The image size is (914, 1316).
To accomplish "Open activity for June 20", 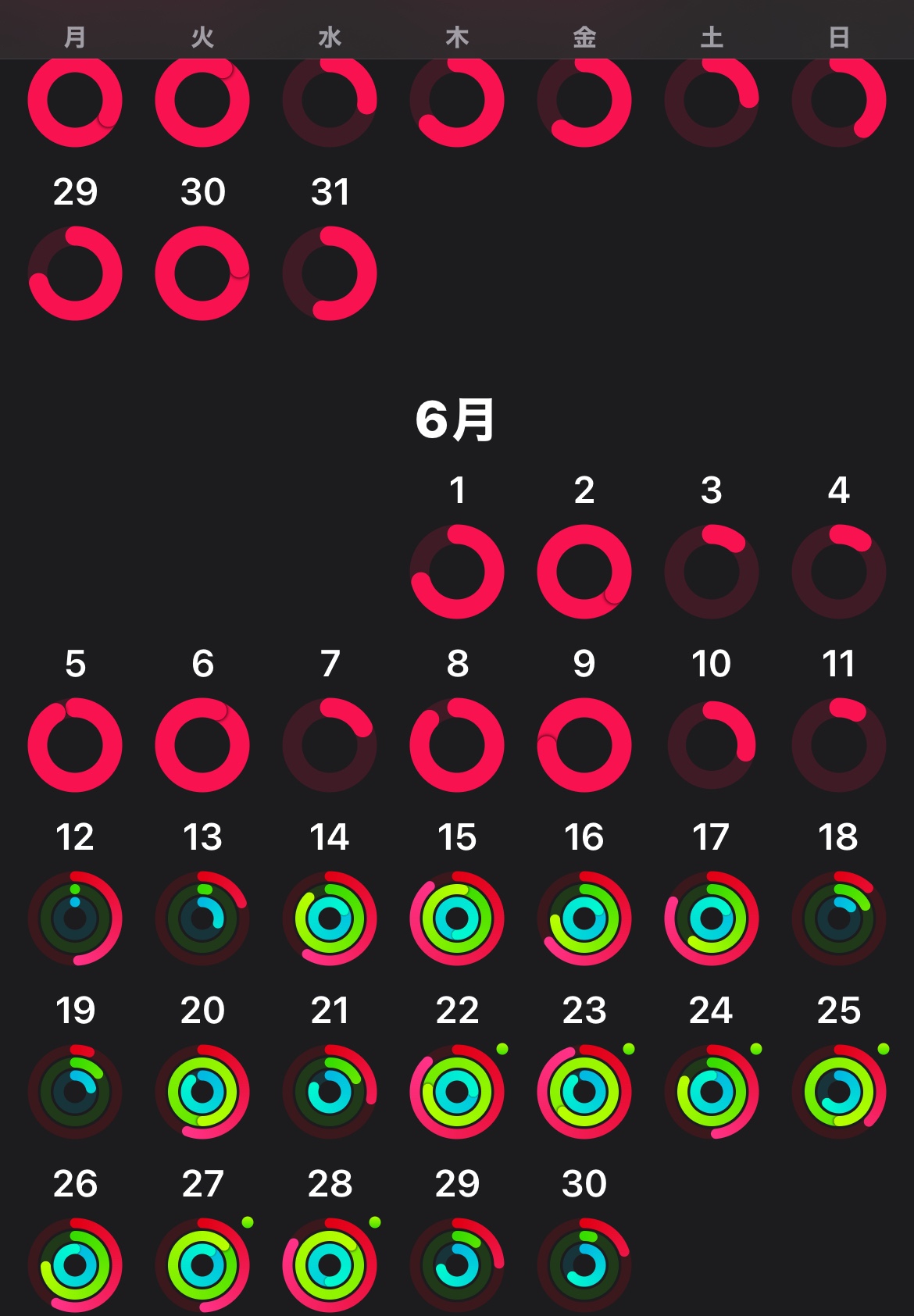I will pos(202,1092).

------------------------------------------------------------------------

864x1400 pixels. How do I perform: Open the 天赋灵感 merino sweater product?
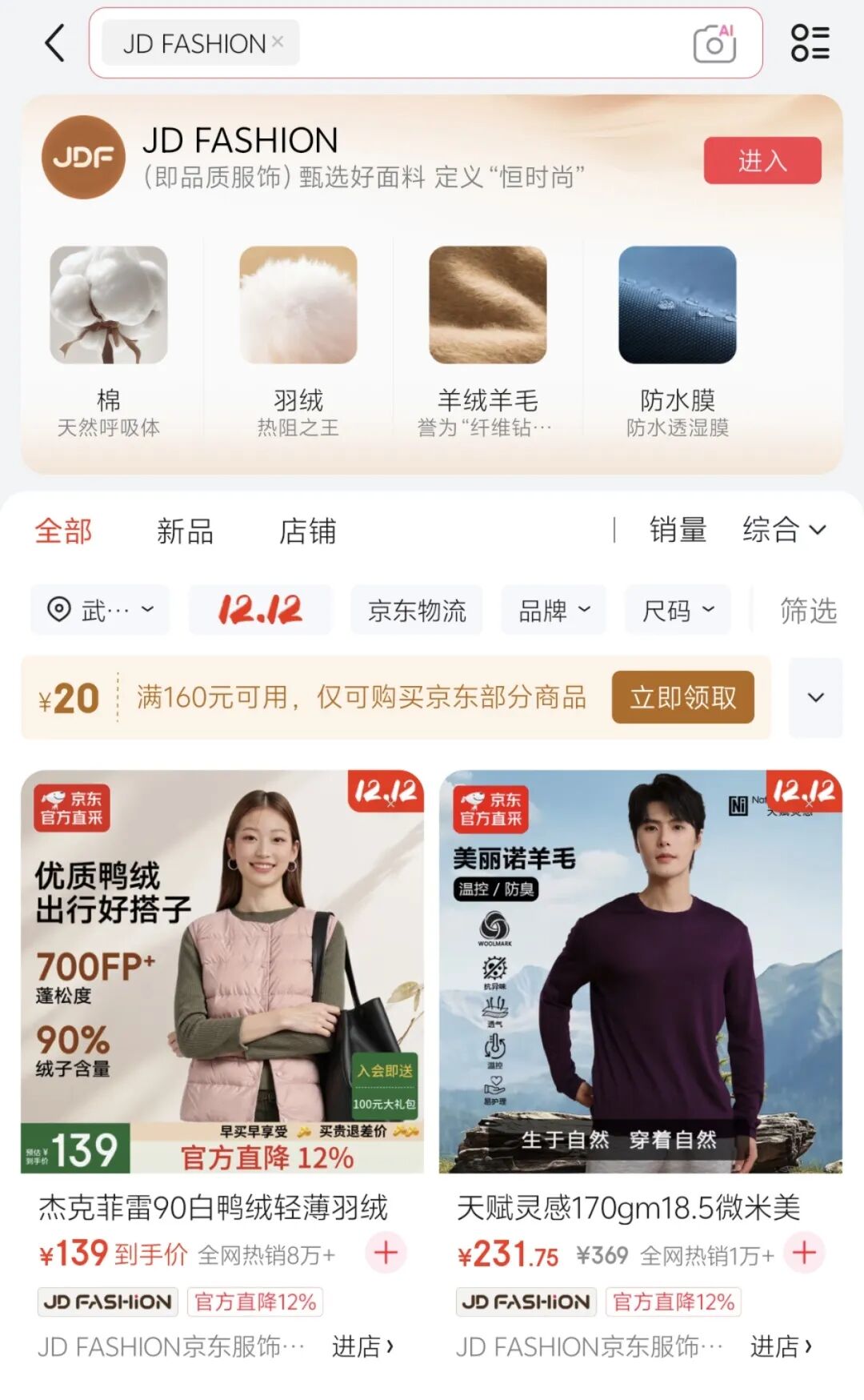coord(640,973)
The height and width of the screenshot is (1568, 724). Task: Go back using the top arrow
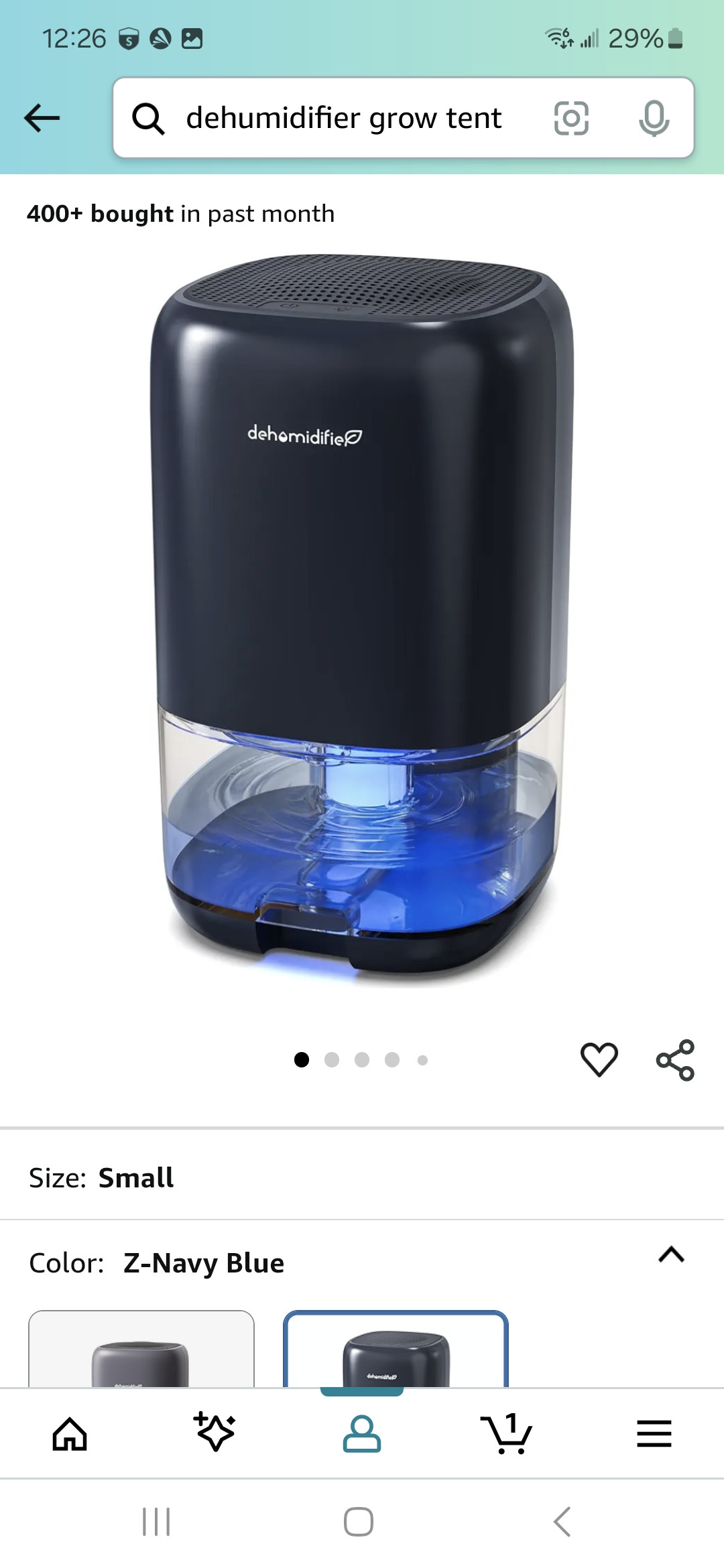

------------------------------------------------------------------------

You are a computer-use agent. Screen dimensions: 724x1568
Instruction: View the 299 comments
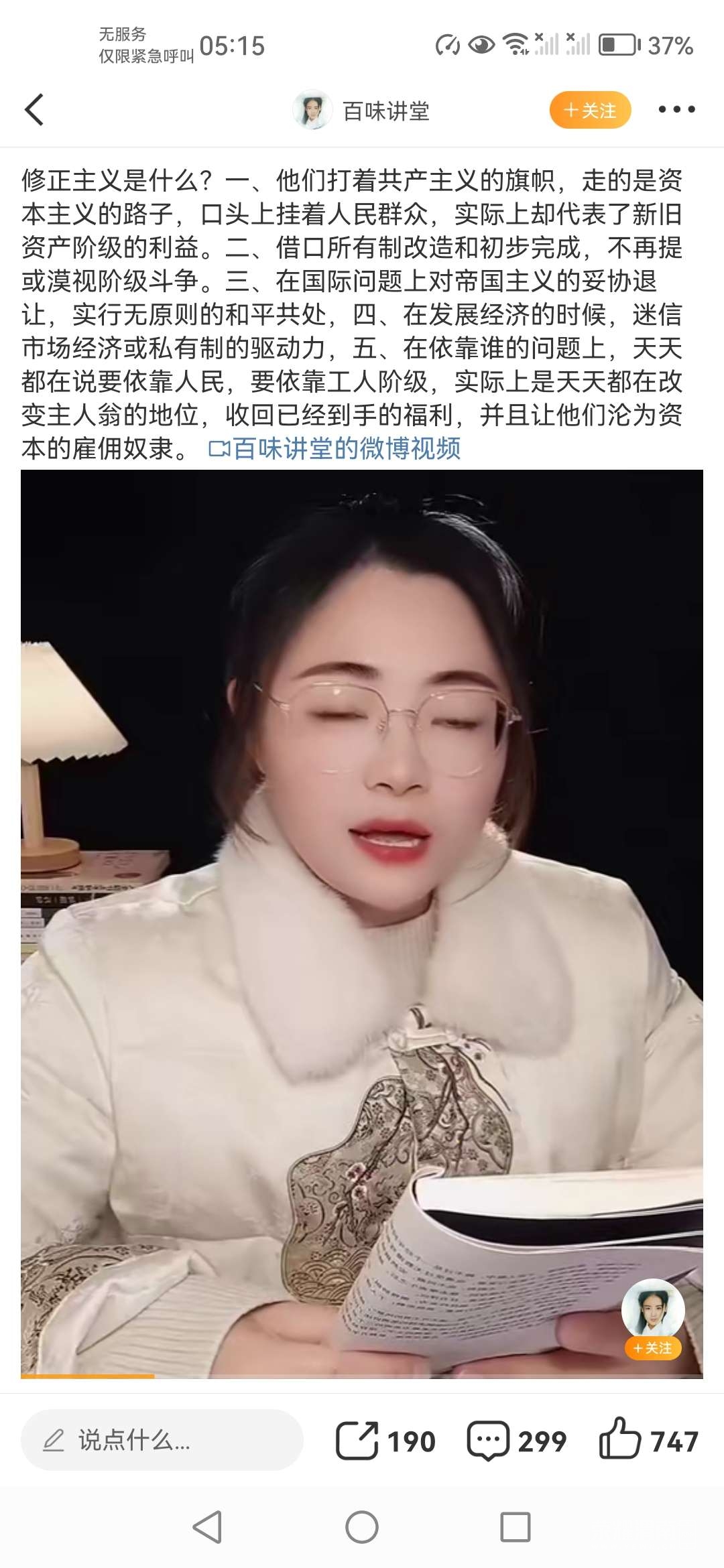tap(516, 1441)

------------------------------------------------------------------------

● **Given instruction**
Please arrange the records as a two-column CSV with the headers request and answer, one row per request, each field quoted and any line breaks turned into spaces. Start at the line containing "You are a computer-use", stop after the line containing "tap(516, 1441)", and leave the pictures out.

● **Solution for this task**
request,answer
"You are a computer-use agent. Screen dimensions: 724x1568 Instruction: View the 299 comments","tap(516, 1441)"